Your instructions: From the line containing "Instruction: Open the calendar icon in header" down to the line containing "You are a computer-use agent. This" in the records below, reproduce every line exactly, ends included, and omit all others.

Listed entries below:

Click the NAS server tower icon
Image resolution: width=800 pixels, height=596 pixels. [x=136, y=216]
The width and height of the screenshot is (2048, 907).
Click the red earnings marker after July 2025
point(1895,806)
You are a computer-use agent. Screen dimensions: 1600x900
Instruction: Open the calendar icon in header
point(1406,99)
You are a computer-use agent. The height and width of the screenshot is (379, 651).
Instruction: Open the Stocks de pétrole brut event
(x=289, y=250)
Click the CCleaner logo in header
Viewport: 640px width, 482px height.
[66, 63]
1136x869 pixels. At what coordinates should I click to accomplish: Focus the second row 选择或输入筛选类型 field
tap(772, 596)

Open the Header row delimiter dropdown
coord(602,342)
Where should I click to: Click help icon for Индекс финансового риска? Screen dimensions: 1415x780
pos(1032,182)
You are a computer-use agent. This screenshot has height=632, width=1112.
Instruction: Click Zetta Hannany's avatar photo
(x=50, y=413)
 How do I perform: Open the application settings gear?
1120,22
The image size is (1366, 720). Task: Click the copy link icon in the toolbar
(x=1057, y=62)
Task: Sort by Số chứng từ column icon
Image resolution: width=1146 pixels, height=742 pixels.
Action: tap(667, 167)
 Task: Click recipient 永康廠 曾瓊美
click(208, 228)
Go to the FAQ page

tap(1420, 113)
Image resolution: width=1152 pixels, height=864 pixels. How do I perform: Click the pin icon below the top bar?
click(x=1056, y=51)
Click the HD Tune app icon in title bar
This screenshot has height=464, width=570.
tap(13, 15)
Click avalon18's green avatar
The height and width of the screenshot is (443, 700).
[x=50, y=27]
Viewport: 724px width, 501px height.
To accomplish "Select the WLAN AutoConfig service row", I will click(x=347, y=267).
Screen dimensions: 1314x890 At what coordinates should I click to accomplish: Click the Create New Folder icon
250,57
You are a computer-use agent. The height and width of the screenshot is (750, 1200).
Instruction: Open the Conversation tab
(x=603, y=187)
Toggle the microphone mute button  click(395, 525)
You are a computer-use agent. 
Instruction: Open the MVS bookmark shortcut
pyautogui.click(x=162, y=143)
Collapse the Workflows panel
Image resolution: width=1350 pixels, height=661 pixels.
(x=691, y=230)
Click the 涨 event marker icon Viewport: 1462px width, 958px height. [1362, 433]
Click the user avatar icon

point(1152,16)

End of Listed entries.

Exercise answer:
Instruction: Open the calendar icon in header
point(1406,99)
You are a computer-use agent. The height and width of the screenshot is (379, 651).
Instruction: Open the Stocks de pétrole brut event
(x=289, y=250)
Click the CCleaner logo in header
Viewport: 640px width, 482px height.
[66, 63]
1136x869 pixels. At what coordinates should I click to accomplish: Focus the second row 选择或输入筛选类型 field
tap(772, 596)

Open the Header row delimiter dropdown
coord(602,342)
Where should I click to: Click help icon for Индекс финансового риска? Screen dimensions: 1415x780
pos(1032,182)
You are a computer-use agent. This screenshot has height=632, width=1112.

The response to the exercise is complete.